Korban penipuan di ATM mata uang kripto di New Hampshire dapat memperoleh penggantian jika mereka melaporkan penipuan tersebut dalam waktu 14 hari berdasarkan undang-undang yang disetujui Senat pada hari Kamis. Bipartisan peraturan perundang-undangan bertujuan untuk membendung peningkatan penipuan mata uang kripto yang merugikan Granite Staters $22 juta pada tahun 2024.
Penipuan kripto terjadi seperti kebanyakan penipuan keuangan, kecuali penipu membujuk korbannya untuk menyetor uang tunai ke ATM mata uang kripto. Setelah ATM mengubah uang menjadi mata uang kripto, akan sangat sulit untuk dilacak dan diperoleh kembali.
Kepala polisi Hampton mengatakan kepada anggota parlemen bahwa lebih dari $2,6 juta hilang karena penipu di kotanya pada tahun 2024. Usia rata-rata korban adalah 66 tahun.
Senator Virginia Birdsell, seorang anggota Partai Republik di Hampstead, mendesak rekan-rekannya untuk mengesahkan undang-undang tersebut di Senat pada hari Kamis.
“Ini menjadi momok bagi para lansia kita,” katanya.
Berdasarkan RUU tersebut, operator ATM mata uang kripto harus menahan setoran pertama seseorang selama 48 jam untuk memberi mereka waktu membatalkannya jika mereka mendeteksi penipuan. Operator tidak dapat menerima lebih dari $2.000 per hari dari seseorang.

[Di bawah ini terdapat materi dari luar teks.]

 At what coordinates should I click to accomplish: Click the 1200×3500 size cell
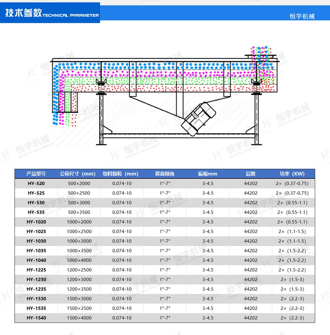pos(79,289)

Dan operator harus mengembalikan uang korban penipuan jika korban melaporkan penipuan kepada operator dan pihak berwenang dalam waktu 14 hari.
Hampir 25 negara bagian lain memiliki undang-undang serupa, meskipun banyak yang mengizinkan korban untuk didanai dalam waktu 90 hari setelah setoran.

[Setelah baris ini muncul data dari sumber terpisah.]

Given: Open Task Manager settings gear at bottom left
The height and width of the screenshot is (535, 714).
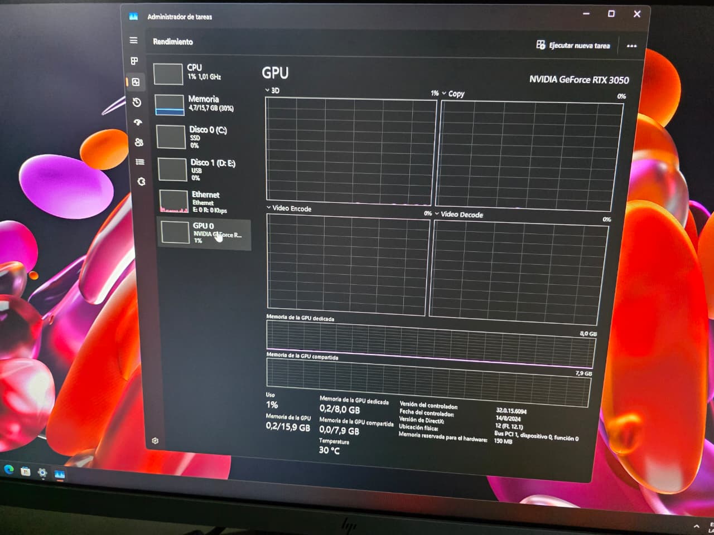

Massachusetts adalah menggugat operator ATM kriptoBitcoin Depot, karena diduga mengizinkan penjahat menipu korbannya dengan mesinnya. Maine mencapai a penyelesaian $1,9 juta dengan operator yang sama tahun ini dan memberi korban waktu hingga Rabu untuk mengajukan klaim.
RUU New Hampshire akan segera diajukan ke DPR.